2 Perusahaan Kakap IPO di Awal 2026, Ini Bocorannya

Dua perusahaan besar atau mercusuar (lighthouse company) dari sektor infrastruktur dan pertambangan siap melantai melalui Initial Public Offering (IPO) di kuartal I 2026, menurut bocoran Bursa Efek Indonesia (BEI). Ini menjadi sinyal positif bagi pasar modal Indonesia yang menargetkan 50 IPO sepanjang 2026.

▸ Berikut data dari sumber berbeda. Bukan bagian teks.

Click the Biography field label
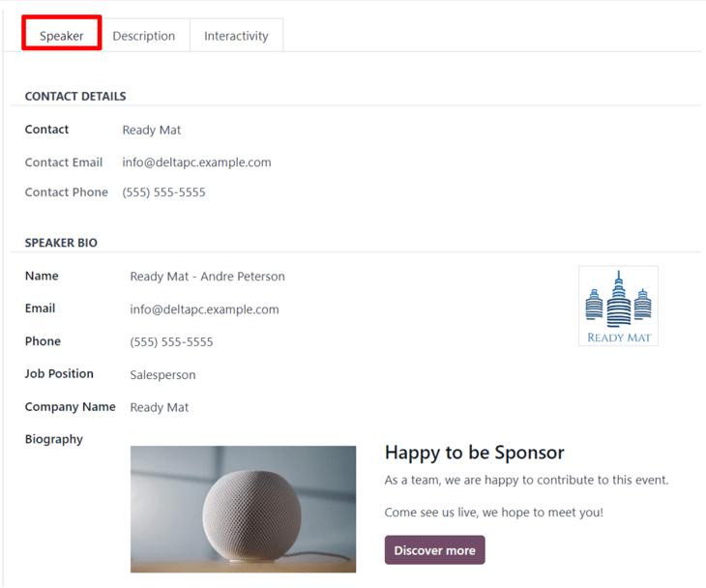The width and height of the screenshot is (706, 588). click(x=54, y=439)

Profil Perusahaan Mercusuar

Perusahaan mercusuar didefinisikan sebagai emiten dengan kapitalisasi pasar minimal Rp3 triliun dan free float saham publik minimal 15 persen, menjadi tolok ukur kualitas IPO. Kedua perusahaan ini termasuk dalam sembilan pipeline IPO 2026, dengan enam skala besar (aset >Rp250 miliar), satu menengah, dan dua kecil. BEI mencatat 26 IPO sukses hingga 24 Desember 2025, menghimpun Rp18,11 triliun.

Sektor dan Potensi

Satu perusahaan bergerak di infrastruktur, yang krusial bagi pembangunan nasional, sementara yang lain di pertambangan (mining), sejalan dengan tren sumber daya alam. BEI terbuka untuk IPO dari berbagai sektor seperti keuangan, energi, industri, teknologi, dan logistik. Secara keseluruhan, pipeline mencakup tiga keuangan, dua material dasar, satu energi, satu industri, satu teknologi, serta transportasi.

Dampak bagi Investor

IPO ini berpotensi semarakkan IHSG yang cetak 24 rekor tertinggi di 2025, didukung ekspektasi pemulihan ekonomi. Investor disarankan pantau prospektus resmi, karena BEI kini lebih selektif fokus kualitas emiten dari konglomerat. Target 50 IPO 2026 dalam RKAT BEI menjanjikan likuiditas tinggi.